▶ [GIVEN RECORDS]
_ _ _ _

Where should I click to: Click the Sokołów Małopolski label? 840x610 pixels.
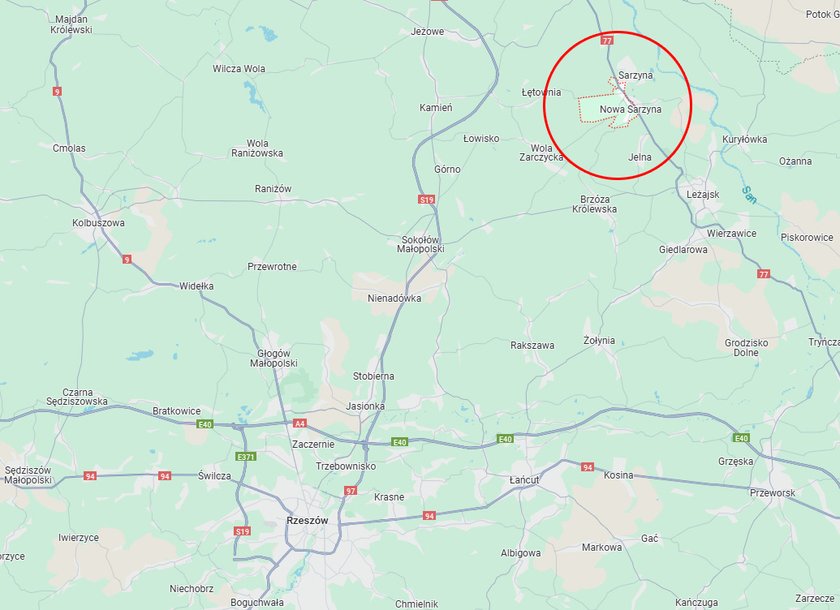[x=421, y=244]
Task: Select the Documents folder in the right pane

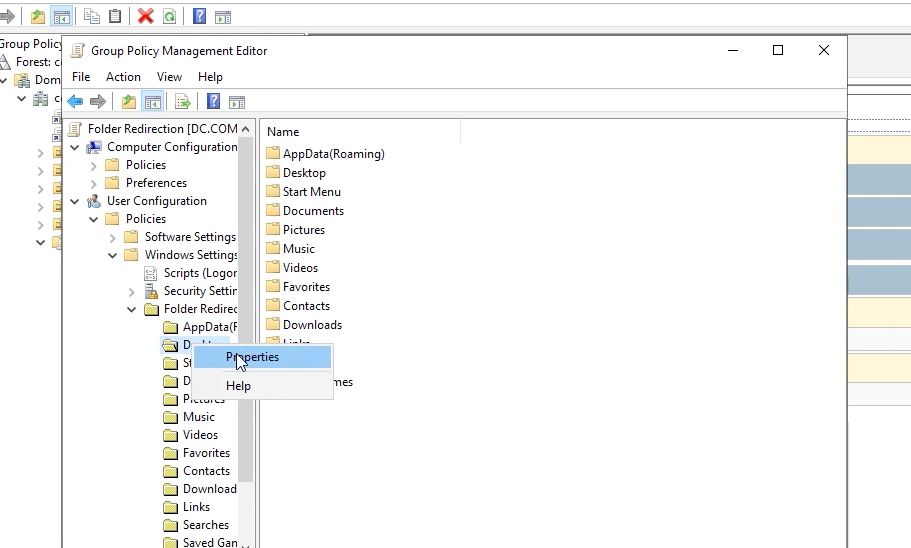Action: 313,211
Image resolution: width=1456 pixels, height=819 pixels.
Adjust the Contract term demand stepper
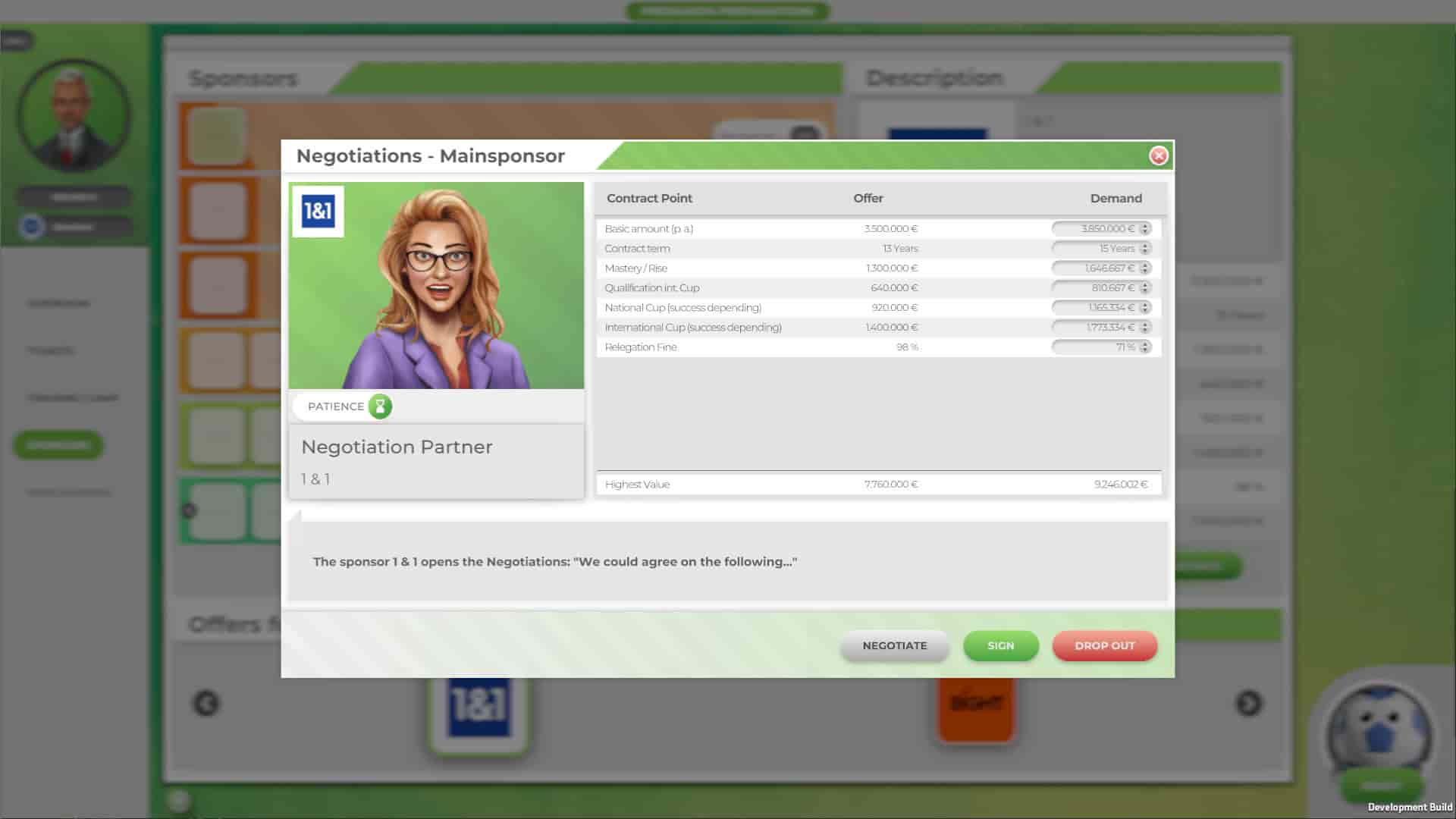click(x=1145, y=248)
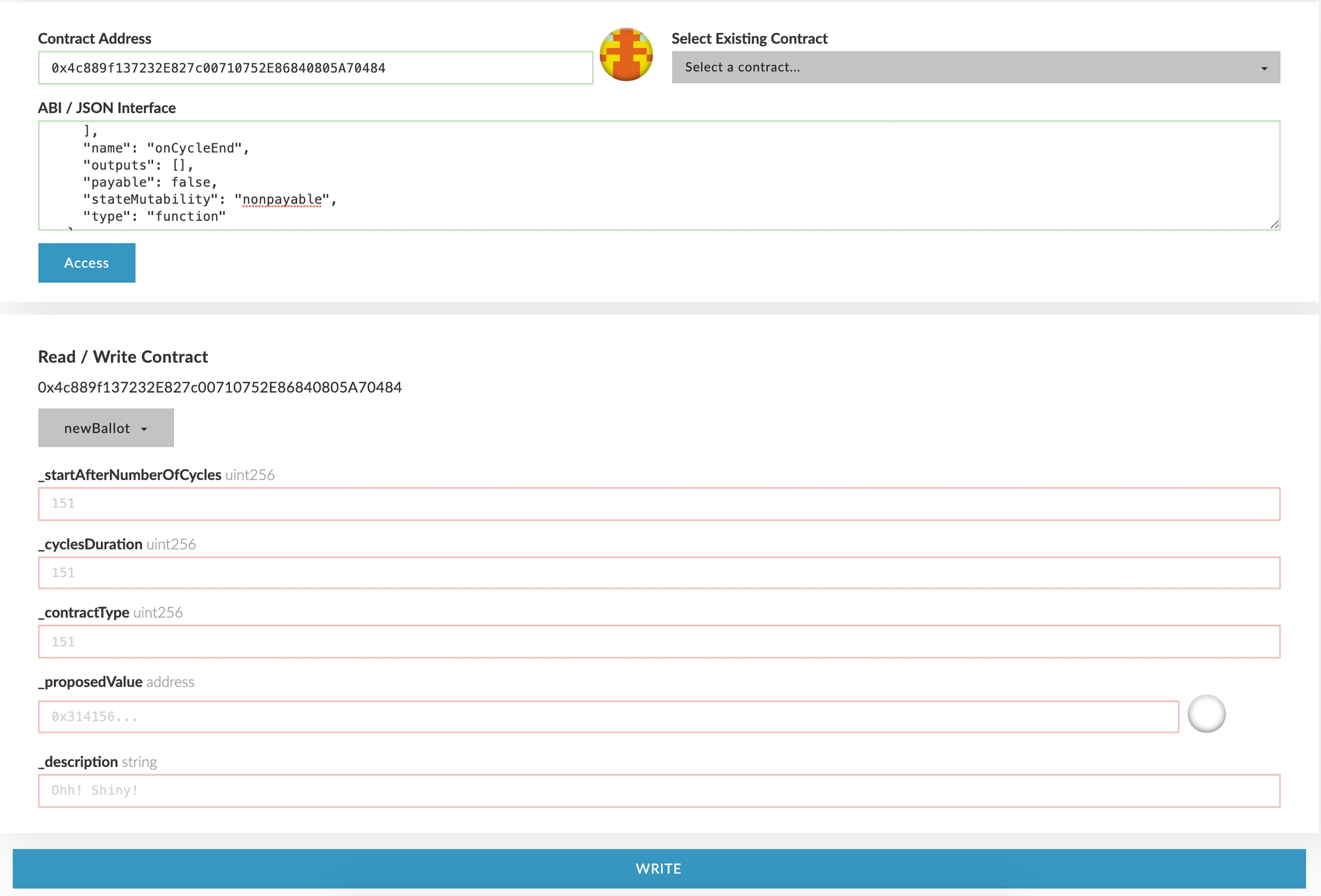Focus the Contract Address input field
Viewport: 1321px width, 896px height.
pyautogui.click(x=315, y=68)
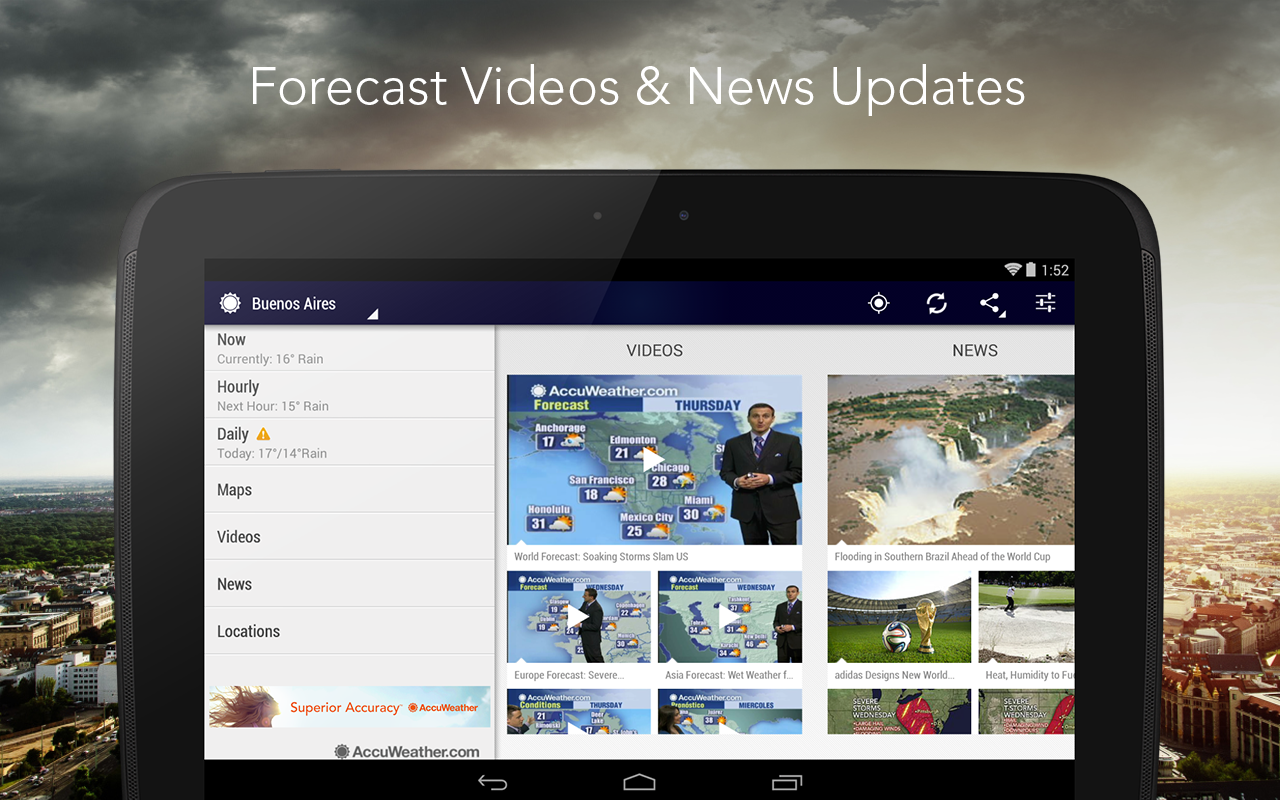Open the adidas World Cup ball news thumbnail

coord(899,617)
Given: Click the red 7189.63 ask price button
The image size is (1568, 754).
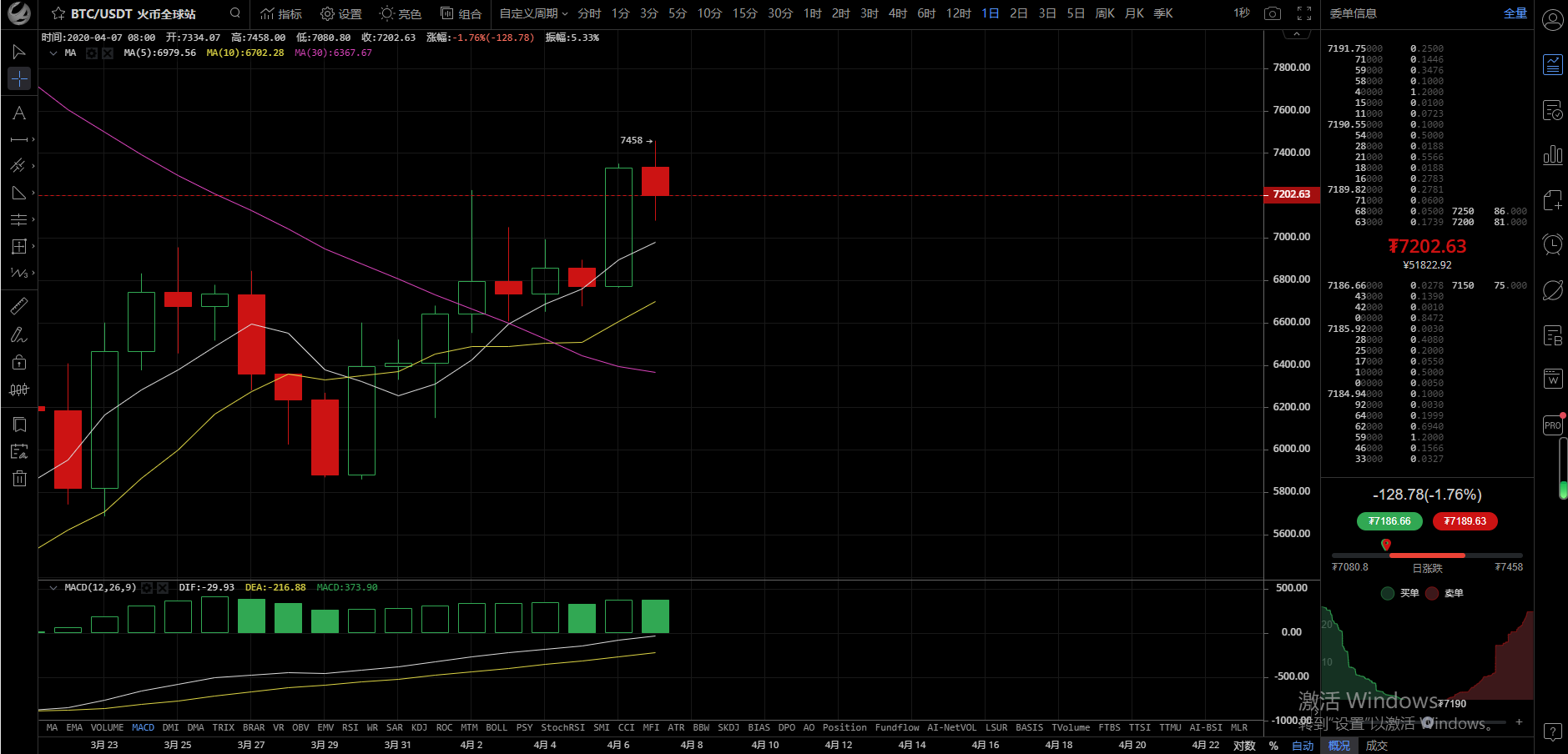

_ _ _ _

▶ [DIRECTIVE] Rewrite the lines from the one containing "Given: Click the red 7189.63 ask price button" through the last line, changing "red" to "green" and keeping everything else the same. Omit the pictures.

▶ [OUTPUT OF THE TASK]
Given: Click the green 7189.63 ask price button
The image size is (1568, 754).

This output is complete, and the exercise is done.